Sai che differenza c’è tra un ricordo e un rimpianto, Boris? (…) <<Mah, che il ricordo lo vedi e il rimpianto lo senti?>>. <<Forse, dice Legasov, e beve, <<ma io ho un’altra teoria>>. <<Cioè?>>. <<Il ricordo si muove, il rimpianto no: è freddo, fermo e preme su tutto. Il ricordo lo puoi cancellare, modificare. Il rimpianto rimane, non va mai via, non si copre, non si arrende>>.
Trama
Intorno c’è solo neve. E bianco. La neve copre le cose, le case, le persone. Anzi, alle persone la neve cade dentro e il freddo le circonda ma, soprattutto, si diffonde nelle ossa, negli occhi e nei pensieri. Elia Legasov è nato in un paese circondato dal bianco, e da lì non è mai andato via. Il suo lavoro è spalare la neve, liberare strade su cui nessuno camminerà. La neve è sua amica, fino a quando non lo tradisce. Finché non fa emergere qualcosa dalle sue profondità. Qualcosa che ha a che fare con la sua famiglia e che doveva restare sepolto. Da quel momento, nella mente di Elia si affollano ricordi che aveva soffocato. Parlano di un padre, scomparso tanti anni prima, e di una madre, partita per sempre. Sono parole dolci, gesti delicati, sorrisi sinceri. Ma anche duri come il ghiaccio. E dolorosi. Elia capisce allora che quello che si dice dei membri della sua famiglia è vero: la neve non li protegge, ma li tenta, li provoca, per vedere se sono capaci di dimenticare, perché tutti dimenticano, ma i Legasov ricordano, sempre. Ora è venuto il suo turno di ricordare. Qualunque sia il prezzo. Qualunque cosa venga a galla. Perché è nelle case che il passato nidifica. È nelle famiglie che si riproduce, nei giorni bianchi e nei giorni neri. Perché il dolore crea l’inverno. Ma ogni inverno è diverso da quello precedente e da quello successivo.
Recensione
Dimenticare o ricordare. Matteo Porru, classe 2001, fa oscillare la sua penna tra queste due estremità, tra questi due opposti, che a volte sono una scelta dell’uomo e a volte sono una necessità dettata dall’istinto di sopravvivere ad un passato che annienta.
Dimenticare o ricordare. Accogliere il passato o rifiutarlo. Se ammettiamo che ognuno è frutto di ciò che è stato, di ciò che è sedimentato, strato dopo strato, sulla propria coscienza, allora dimenticare è negare se stessi concedendoci il privilegio di nascere e rinascere infinite volte. E ricordare è portare il peso del passato sulle spalle. Peso o esperienza. In ogni caso qualcosa di immutabile che va digerito e interiorizzato.

##########

Breve esercizio 1:
Aggiorna l'estratto riportando il tratto da "Sai che differenza" fino a "non si arrende>>.", con "rammarico" al posto di "rimpianto".
Breve esercizio 2:
Scrivi il seguito della recensione del romanzo di Matteo Porru, cominciando subito dopo la sua ultima frase.
I dati sono materiale a sé stante e non fanno parte dell'estratto.

Dati forniti:
##########

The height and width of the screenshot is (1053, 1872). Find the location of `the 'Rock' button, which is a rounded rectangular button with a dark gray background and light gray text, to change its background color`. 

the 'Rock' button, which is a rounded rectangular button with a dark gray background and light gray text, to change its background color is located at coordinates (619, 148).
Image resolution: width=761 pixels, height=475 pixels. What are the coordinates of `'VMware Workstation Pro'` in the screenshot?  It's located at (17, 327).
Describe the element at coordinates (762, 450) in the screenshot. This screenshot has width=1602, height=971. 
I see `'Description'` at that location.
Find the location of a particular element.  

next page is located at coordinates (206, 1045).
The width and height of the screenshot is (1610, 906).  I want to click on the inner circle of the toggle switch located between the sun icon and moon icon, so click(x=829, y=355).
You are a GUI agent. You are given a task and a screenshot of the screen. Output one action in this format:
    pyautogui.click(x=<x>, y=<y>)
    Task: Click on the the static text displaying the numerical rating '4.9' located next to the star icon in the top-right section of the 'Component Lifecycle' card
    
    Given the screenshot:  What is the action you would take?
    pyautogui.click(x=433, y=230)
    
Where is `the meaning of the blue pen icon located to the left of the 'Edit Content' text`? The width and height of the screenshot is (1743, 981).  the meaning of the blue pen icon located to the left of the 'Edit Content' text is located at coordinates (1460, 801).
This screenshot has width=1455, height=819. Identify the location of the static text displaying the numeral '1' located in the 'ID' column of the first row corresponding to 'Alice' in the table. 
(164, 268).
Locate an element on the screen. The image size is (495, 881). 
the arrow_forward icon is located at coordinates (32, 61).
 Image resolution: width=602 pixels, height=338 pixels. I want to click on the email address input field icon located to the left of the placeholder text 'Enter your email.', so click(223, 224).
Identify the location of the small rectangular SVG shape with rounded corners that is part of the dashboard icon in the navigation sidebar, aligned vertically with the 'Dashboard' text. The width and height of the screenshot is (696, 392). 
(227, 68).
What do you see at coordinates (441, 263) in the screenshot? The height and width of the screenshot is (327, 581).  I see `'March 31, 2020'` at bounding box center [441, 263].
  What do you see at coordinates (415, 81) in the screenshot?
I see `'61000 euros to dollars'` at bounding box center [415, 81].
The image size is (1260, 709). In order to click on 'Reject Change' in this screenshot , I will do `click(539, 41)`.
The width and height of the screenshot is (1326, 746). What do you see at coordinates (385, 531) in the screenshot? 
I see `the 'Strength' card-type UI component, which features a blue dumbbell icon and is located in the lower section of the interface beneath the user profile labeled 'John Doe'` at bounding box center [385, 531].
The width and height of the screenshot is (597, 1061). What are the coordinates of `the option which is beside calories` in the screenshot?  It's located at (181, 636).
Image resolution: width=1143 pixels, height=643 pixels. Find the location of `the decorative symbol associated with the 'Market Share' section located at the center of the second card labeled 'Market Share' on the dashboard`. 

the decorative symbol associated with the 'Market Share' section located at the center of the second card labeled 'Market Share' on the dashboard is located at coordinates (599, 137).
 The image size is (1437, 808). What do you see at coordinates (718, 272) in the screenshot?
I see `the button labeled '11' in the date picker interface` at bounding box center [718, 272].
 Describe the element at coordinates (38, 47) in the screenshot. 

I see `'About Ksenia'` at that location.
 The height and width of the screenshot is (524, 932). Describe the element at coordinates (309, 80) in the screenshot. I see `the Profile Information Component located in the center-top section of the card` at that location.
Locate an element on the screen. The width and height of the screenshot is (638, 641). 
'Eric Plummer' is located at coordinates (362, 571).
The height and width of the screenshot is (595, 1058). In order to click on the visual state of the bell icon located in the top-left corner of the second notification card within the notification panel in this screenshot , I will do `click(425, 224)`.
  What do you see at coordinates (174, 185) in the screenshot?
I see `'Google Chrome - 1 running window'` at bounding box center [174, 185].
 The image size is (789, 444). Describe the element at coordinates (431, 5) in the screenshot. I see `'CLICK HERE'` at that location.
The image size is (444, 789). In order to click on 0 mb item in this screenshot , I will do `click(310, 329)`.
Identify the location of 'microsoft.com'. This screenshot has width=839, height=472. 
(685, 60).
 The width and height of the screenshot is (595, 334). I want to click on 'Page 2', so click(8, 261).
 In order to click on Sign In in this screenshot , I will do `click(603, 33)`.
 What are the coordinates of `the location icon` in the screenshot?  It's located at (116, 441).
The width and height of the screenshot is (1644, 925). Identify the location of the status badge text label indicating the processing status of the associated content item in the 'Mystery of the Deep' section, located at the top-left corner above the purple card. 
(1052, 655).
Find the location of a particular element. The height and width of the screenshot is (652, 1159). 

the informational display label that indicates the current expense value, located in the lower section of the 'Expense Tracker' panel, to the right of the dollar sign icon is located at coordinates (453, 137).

##########

Risultato atteso 1:
Sai che differenza c’è tra un ricordo e un rammarico, Boris? (…) <<Mah, che il ricordo lo vedi e il rammarico lo senti?>>. <<Forse, dice Legasov, e beve, <<ma io ho un’altra teoria>>. <<Cioè?>>. <<Il ricordo si muove, il rammarico no: è freddo, fermo e preme su tutto. Il ricordo lo puoi cancellare, modificare. Il rammarico rimane, non va mai via, non si copre, non si arrende>>.

Risultato atteso 2:
La neve è ciò che copre e nasconde. Se vivi nell’estremo nord del mondo, lo sai bene. In quel nulla, fatto di accecante candore, dentro ad una vita schiacciata dalla ripetizione degli eventi e dall’inclemenza degli elementi, la neve cade per nascondere tutto. E si dimentica, nell’intento di provare a sopravvivere. Se stessi, il proprio vuoto, le solitudini che si inerpicano dentro ai cuori, inaridendoli, l’ambiente inospitale in cui persino il cielo cade, certi giorni.
Ma Elia Legasov non può dimenticare. Lui spala la neve, nelle strade desolate di Jievnibirsk.
Toglie uno strato, e un altro. Toglie, elimina e ricorda. Una missione che da sempre investe la sua famiglia. La sua vita è scandita dal “bestione”, che lui guida ogni giorno. E’ solo ormai e gli rimangono solo un paio di amici, anche loro accerchiati dagli urli della solitudine. Vivi senza sapere cosa farsene di una vita che si srotola sempre uguale, chiusa nel riserbo del gelo e dell’inverno artico.
Ma un giorno arriva un gruppo di forestieri. Cercano il petrolio. Si scava e si scopre un corpo sotterrato nella neve.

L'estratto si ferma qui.